● ACTIVITY LIST
1. Rewrite the paragraph of the school BMI measurement guidance that begins "Measurements are more likely to be accurate" as a short bulleted list, keeping its main facts.
2. Answer these questions from the school BMI measurement guidance:
(a) What do reliable measurements produce when they are repeated?
(b) How can quality control checks be implemented?
(c) Within what amount must two weight measurements agree before no additional measures are needed?
3. Continue the school BMI measurement guidance from where it stops.

● PASSAGE FOR REVIEW
::::::::::

Safeguard 2. Ensure that staff members who measure height and weight have the appropriate expertise and training to obtain accurate and reliable results and minimize the potential for stigmatization.
Accurate measurements correspond to a child’s actual height and weight.1
Reliable measurements produce consistent results when they are repeated.1
Measurements are more likely to be accurate and reliable when they are conducted by trained professionals, such as school nurses.2,3 Unfortunately, many schools do not have full-time nurses on campus,4 and many school nurses feel that they cannot add another responsibility to their workload.5 Staff members involved in a BMI measurement program need appropriate technical training from people who are experienced in conducting height and weight measurements and calculating and interpreting BMI results.6
Conducting repetitive tasks, such as measuring height and weight, can be tedious and may lead an individual to become careless and fail to consistently follow measurement protocols. Quality control checks can be implemented through random visits at measurement sites to oversee the performance of the staff measuring students’ height and weight.
For example, staff members can ensure that:
- Each student takes off his or her shoes and jacket or other heavy clothing items and removes all items from his or her pockets before being weighed.7
- Hair styles do not interfere with an accurate measurement of height.7
Each measurement can be taken twice and the student can be repositioned prior to each measurement.1 If the two measurements do not agree within one-fourth of a pound for weight (0.25 lb) or one-fourth of an inch for height (0.25”), then two additional measures can be taken until there is agreement.1,6 Height errors, in particular, reduce the validity of BMI.1
Staff can also get training to learn how to measure height and weight in a sensitive and caring manner. This training can:
- Address procedures to maintain student privacy during measurement.8
- Increase awareness of groups at increased risk of stigmatization.
- Provide information about body size acceptance and the dangers of unhealthy weight control practices.
- Help staff identify signs of student problems related to weight or body image (e.g., eating disorders).
Staff can be prepared to respond to questions or comments by students. For example, if a student makes a negative comment about his or her own weight, staff members can respond with supportive statements such as, “Kids’ bodies come in lots of different sizes and shapes. If other kids are teasing you about your body, let’s talk and see what we can do about it.”9 Staff members can also know how to respond to questions about what the school will do with the measurement results and referrals.
Resources that can assist with training on height and weight measurement and with avoiding weight stigmatization include:
- CDC’s Division of Nutrition, Physical Activity, and Obesity Growth Chart Training
- Health Resources and Services Administration’s Maternal and Child Health Bureauexternal icon
- Rudd Center Resources for Schools and Educatorsexternal icon
- US Department of Health and Human Services, Health Research and Services Administration, Maternal and Child Health Bureau. Growth Charts Training: Accurate Weighing and Measuring. U.S. Department of Health and Human Services; 2006. Retrieved from http://depts.washington.edu/growth/external icon.

::::::::::

[Saved data entries]

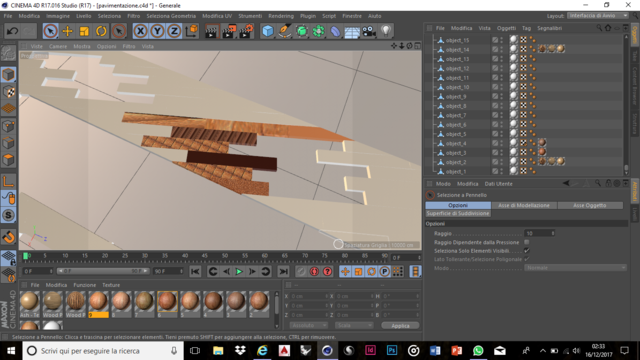Open the Layout dropdown Interfaccia di Avvio

point(598,16)
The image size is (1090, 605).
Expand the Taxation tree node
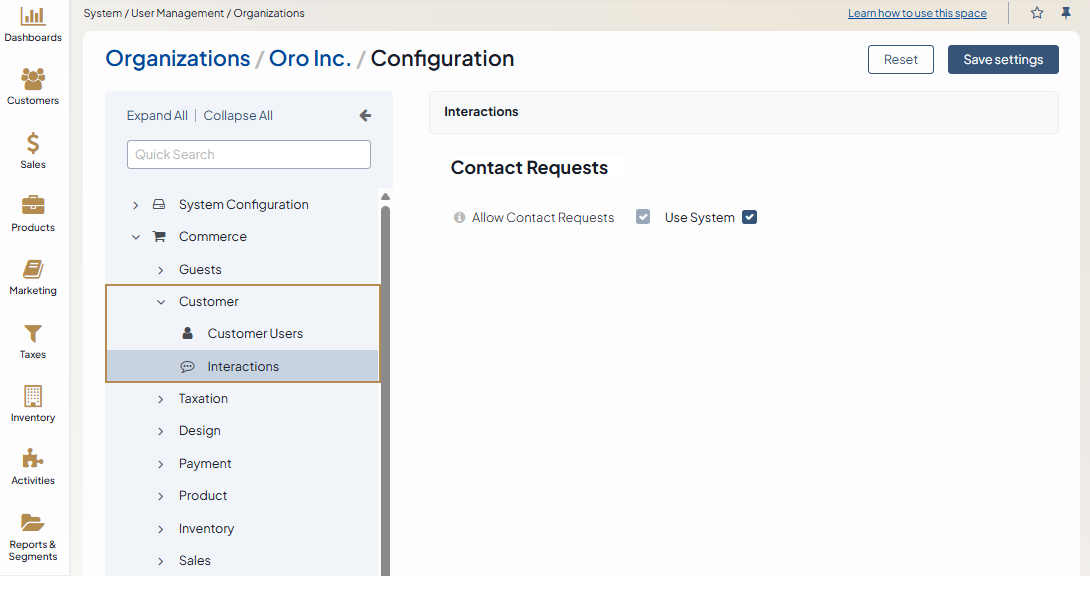pyautogui.click(x=161, y=399)

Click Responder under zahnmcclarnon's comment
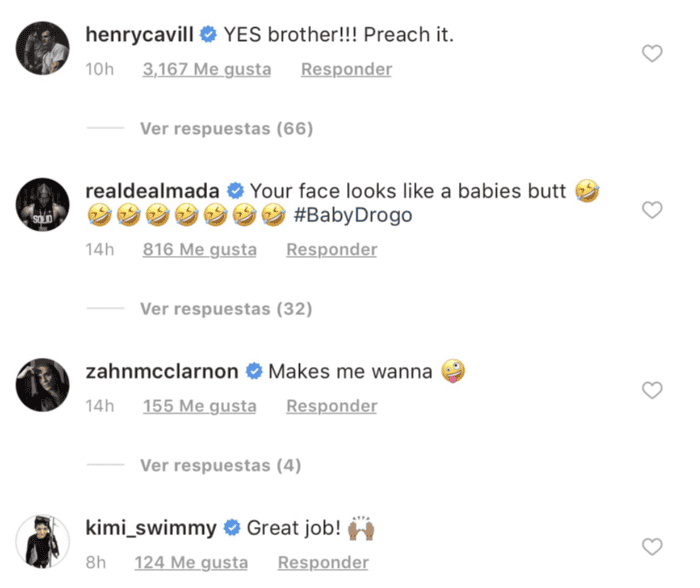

::::::::::

● WRITTEN RESPONSES
1.
- Trained professionals, such as school nurses, are more likely to take accurate and reliable measurements.
- Many schools do not have full-time nurses on campus.
- Many school nurses feel they cannot add another responsibility to their workload.
- Staff in a BMI measurement program need technical training from people experienced in measuring height and weight and in calculating and interpreting BMI results.

2.
(a) Consistent results.
(b) Through random visits to measurement sites to oversee the performance of the staff measuring students' height and weight.
(c) One-fourth of a pound (0.25 lb).

3.
- American Academy of Pediatrics, Committee on School Health. The role of the school nurse in providing school health services. Pediatrics. 2001;108(5):1231–1232.
- Ikeda JP, Crawford PB, Woodward–Lopez G. BMI screening in schools: helpful or harmful. Health Educ Res. 2006;21(6):761–769.
- Brener ND, Wheeler L, Wolfe LC, Vernon–Smiley M, Caldart–Olson L. Health services: results from the School Health Policies and Programs Study 2006. J Sch Health. 2007;77(8):464–485.
- University of Arkansas for Medical Sciences, College of Public Health. Year two evaluation: Arkansas Act 1220 of 2003 to combat childhood obesity. University of Arkansas for Medical Sciences; 2006. Retrieved from www.uams.edu/coph/reports/Act1220Eval.pdfpdf iconexternal icon.
- Gance-Cleveland B, Bushmiaer M. Arkansas school nurses’ role in statewide assessment of body mass index to screen for overweight children and adolescents. J Sch Nurs. 2005;21(2):64–69.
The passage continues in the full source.